Without lots of opportunities (eyeballs) constantly pouring into the top of the hopper, you can forget about meaningful sales. This is why the marketing and creative design department should be every salesperson’s best friend. Their ability to create eye catching and engaging content that turns a member of the public into a Marketing Qualified Lead (MQL) is a critical first stage in the sales process. So, get cosy with your marketing colleagues as they are key to your future success.
#2. Be relentless
Considering that, on average, 2-8% of aware parties convert to engaged, it stands to reason that Considering that, on average, 2-8% of aware parties convert to engaged, it stands to reason that EVERY effort should be made to push these precious few MQL leads further down the sales funnel, And yet, in most professional services firms we speak to, there is no defined or understood process for when a lead is generated (from any channel). From the moment someone moves from aware to engaged, you have 24hrs or less to develop this engagement. Otherwise, your lead will look elsewhere. When asked about enquiry management, the common answers (and challenges associated with these answers) received from firm’s include:
effort should be made to push these precious few MQL leads further down the sales funnel, And yet, in most professional services firms we speak to, there is no defined or understood process for when a lead is generated (from any channel). From the moment someone moves from aware to engaged, you have 24hrs or less to develop this engagement. Otherwise, your lead will look elsewhere. When asked about enquiry management, the common answers (and challenges associated with these answers) received from firm’s include:
Answer | Challenge |
“Partner X (busiest and most senior partner in the group) receives all responses” | This approach is not practical. Efficient, or cost effective. Their role should not be to qualify leads. Consider giving this to a more junior member of the team (great development opportunity). |
“Marketing pick up all website enquiries…” | Given the breadth they have to cover, it is unlikely the marketing team with have sufficient depth of knowledge to qualify a lead. See above for solution. |
“We’ve set up a distribution list for all responses…” | At LINAR we call this the TEFLON ™ approach. Everyone in the distribution list believes that everyone else in the distribution list will pick up the enquiry and so no does! Identify 1/2 people max to qualify leads in a timely manner. |
The common result of a lack of process is leakage (your funnel turns to a sieve) between Awareness & Engagement. Put another way, all that time and effort invested by you and your marketing team in developing a sh^t hot campaign, combined with the pain of convincing your lawyer/accountant/engineering colleagues for a meagre advertising and launch spend, is wasted because you’re losing a proportion of the precious leads you’ve fought so hard to won.

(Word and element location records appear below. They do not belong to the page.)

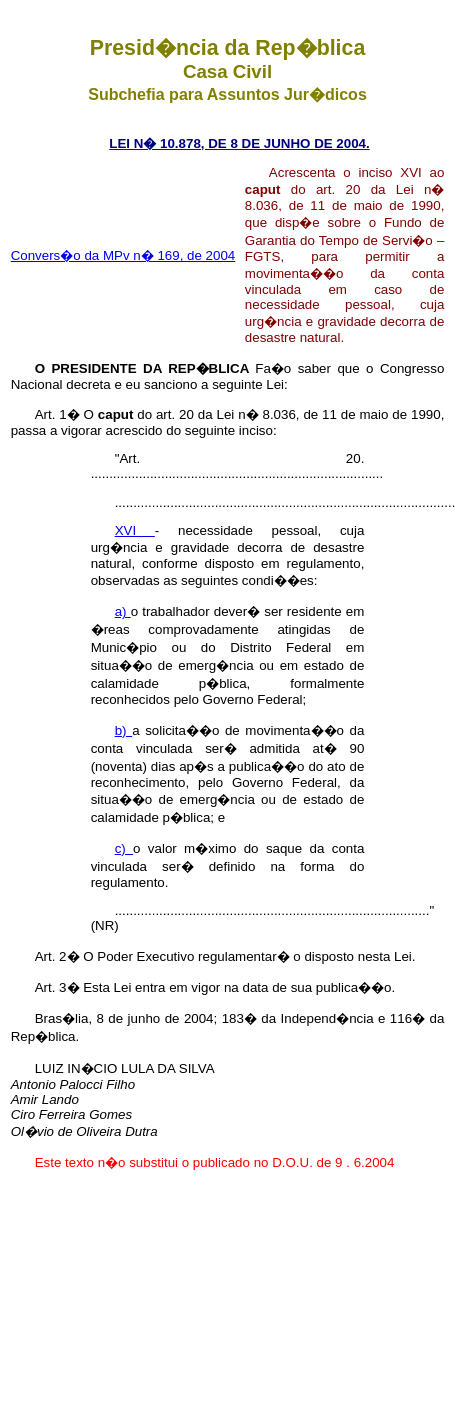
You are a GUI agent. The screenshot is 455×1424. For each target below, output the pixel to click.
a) (123, 611)
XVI (135, 530)
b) (123, 730)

So please, please, please, if you remember one thing from this email today, define your process for enquiry management and follow EVERY SINGLE LEAD up as it may result in a sale.
#3. A non-response does not mean “no”
Here’s some top line sales stats for you from the team at Hubspot.
We’ve spoken previously about the excuses given for not following up on a lead. “Don’t want to disturb them.” “Don’t want to look desperate.” “If they were interested, they would have responded already”. And my personal favourite, “I don’t want to come across as salesy!” These excuses demonstrate a lack of resilience and confidence in the sales process, which, let’s face it, has more rejections than wins.
The key here is to persevere. At LINAR Consulting we chase down EVERY lead to one of two conclusions:
- I’m buying what you’re selling. Wahey! High fives all round; or
- I’m not buying what you’re selling. OK. Let’s (i) understand the reason why and (ii) put you on the list for a catch up in six months when your situation might have changed.